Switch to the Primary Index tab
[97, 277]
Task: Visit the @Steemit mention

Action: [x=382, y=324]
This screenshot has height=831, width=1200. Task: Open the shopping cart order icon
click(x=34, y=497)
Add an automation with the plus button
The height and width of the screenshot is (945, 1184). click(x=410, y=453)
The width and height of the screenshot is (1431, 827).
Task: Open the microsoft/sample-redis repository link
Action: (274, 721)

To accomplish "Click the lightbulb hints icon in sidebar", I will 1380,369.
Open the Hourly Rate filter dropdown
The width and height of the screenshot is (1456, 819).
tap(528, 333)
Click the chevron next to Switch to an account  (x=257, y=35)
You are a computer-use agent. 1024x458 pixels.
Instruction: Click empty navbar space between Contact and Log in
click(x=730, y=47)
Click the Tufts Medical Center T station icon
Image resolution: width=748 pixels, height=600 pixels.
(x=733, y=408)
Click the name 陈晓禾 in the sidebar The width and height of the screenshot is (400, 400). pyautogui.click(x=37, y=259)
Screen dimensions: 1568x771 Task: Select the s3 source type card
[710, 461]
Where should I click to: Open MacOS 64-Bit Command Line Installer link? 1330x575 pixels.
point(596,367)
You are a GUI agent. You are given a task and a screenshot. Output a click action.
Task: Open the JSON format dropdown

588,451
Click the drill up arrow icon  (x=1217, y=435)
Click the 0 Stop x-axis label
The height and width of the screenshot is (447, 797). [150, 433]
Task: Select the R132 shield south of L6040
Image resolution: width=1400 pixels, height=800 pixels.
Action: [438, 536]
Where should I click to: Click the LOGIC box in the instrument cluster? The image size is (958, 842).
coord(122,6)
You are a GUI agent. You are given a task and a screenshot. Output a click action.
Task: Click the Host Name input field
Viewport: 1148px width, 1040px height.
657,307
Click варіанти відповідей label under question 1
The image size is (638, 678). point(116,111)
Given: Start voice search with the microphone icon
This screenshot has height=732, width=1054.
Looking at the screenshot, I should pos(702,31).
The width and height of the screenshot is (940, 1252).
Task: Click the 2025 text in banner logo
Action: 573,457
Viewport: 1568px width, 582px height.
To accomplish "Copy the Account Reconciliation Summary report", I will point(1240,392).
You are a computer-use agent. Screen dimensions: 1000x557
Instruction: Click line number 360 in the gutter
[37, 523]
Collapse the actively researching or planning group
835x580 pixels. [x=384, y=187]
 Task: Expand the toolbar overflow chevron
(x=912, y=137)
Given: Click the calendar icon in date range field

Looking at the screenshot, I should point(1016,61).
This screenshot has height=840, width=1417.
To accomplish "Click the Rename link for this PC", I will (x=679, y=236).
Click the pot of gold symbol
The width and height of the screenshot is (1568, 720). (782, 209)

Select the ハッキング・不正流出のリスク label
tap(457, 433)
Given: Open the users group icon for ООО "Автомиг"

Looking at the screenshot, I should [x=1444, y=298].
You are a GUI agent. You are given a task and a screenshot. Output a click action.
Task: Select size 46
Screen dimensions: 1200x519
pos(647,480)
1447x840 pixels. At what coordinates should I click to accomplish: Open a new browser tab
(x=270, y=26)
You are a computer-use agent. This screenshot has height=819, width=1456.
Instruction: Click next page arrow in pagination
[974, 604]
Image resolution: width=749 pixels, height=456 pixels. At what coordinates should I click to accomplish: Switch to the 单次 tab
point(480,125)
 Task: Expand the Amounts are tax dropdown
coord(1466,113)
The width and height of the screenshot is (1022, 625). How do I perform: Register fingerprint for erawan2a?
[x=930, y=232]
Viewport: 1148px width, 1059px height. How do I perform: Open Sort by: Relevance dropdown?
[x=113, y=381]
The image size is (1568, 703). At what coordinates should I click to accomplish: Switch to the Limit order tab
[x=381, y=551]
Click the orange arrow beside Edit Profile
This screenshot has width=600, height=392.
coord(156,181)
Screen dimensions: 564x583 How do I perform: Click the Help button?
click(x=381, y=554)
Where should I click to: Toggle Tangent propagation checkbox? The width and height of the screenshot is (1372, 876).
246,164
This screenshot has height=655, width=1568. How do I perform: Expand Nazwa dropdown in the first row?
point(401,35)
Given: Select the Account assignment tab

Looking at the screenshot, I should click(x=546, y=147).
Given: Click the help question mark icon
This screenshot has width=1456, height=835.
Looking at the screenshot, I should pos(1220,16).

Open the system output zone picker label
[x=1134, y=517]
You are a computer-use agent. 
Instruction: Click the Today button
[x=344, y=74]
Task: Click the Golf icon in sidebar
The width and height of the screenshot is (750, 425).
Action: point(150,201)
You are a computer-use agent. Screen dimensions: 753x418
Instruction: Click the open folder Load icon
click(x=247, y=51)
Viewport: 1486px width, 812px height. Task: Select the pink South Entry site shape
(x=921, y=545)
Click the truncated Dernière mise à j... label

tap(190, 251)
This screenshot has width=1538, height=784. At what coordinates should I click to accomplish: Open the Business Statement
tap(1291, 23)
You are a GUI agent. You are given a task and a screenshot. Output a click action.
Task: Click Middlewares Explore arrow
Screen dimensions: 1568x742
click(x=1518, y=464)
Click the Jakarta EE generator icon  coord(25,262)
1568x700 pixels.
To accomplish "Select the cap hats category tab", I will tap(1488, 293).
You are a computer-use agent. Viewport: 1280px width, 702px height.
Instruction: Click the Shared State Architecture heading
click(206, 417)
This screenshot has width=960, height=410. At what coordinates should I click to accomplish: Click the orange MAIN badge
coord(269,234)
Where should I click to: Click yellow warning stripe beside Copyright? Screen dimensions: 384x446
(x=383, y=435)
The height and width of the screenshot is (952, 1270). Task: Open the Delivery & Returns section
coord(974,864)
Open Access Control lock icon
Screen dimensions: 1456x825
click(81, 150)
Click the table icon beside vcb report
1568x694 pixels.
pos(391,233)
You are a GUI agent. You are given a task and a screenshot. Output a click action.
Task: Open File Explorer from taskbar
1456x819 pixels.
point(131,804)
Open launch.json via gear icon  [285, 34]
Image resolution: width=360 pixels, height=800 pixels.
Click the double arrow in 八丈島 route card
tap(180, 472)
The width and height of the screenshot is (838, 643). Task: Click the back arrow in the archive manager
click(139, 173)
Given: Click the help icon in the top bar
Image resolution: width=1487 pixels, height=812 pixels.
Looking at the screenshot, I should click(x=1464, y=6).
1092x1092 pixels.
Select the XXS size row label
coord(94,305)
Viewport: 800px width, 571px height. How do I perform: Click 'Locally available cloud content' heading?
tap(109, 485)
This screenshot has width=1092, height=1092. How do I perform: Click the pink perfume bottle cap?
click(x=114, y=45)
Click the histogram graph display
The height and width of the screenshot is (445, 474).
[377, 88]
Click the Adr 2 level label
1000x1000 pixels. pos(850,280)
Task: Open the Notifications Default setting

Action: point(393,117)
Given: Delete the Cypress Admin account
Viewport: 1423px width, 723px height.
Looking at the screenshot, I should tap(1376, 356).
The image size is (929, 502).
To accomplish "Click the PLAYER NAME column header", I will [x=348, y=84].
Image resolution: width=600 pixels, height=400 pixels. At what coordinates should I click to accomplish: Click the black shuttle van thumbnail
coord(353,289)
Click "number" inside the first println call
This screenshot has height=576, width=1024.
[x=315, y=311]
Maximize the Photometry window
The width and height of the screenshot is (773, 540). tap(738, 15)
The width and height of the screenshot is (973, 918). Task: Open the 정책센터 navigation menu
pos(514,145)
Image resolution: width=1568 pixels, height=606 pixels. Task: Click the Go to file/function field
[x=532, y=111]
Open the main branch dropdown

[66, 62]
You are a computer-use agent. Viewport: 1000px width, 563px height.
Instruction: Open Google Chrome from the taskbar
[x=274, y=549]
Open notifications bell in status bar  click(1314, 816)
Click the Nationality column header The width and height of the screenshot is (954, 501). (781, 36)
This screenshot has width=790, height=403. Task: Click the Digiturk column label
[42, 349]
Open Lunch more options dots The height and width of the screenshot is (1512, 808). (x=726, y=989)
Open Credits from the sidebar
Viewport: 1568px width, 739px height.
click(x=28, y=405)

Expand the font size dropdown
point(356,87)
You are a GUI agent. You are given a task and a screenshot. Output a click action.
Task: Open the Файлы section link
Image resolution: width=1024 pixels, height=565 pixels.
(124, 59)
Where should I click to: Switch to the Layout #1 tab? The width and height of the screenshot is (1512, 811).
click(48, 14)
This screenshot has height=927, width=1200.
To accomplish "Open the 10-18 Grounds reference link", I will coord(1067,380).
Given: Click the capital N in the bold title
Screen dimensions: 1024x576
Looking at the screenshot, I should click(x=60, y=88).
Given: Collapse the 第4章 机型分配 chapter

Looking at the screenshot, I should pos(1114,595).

──────────────────────────────

**Problem to solve**
Could you repeat the data from the line containing "Where should I click to: Switch" through the end of the data, with "Layout #1" changed to "Layout #2" and nothing else altered?

**Answer for the task**
Where should I click to: Switch to the Layout #2 tab? The width and height of the screenshot is (1512, 811).
click(48, 14)
This screenshot has height=927, width=1200.
To accomplish "Open the 10-18 Grounds reference link", I will coord(1067,380).
Given: Click the capital N in the bold title
Screen dimensions: 1024x576
Looking at the screenshot, I should click(x=60, y=88).
Given: Collapse the 第4章 机型分配 chapter

Looking at the screenshot, I should pos(1114,595).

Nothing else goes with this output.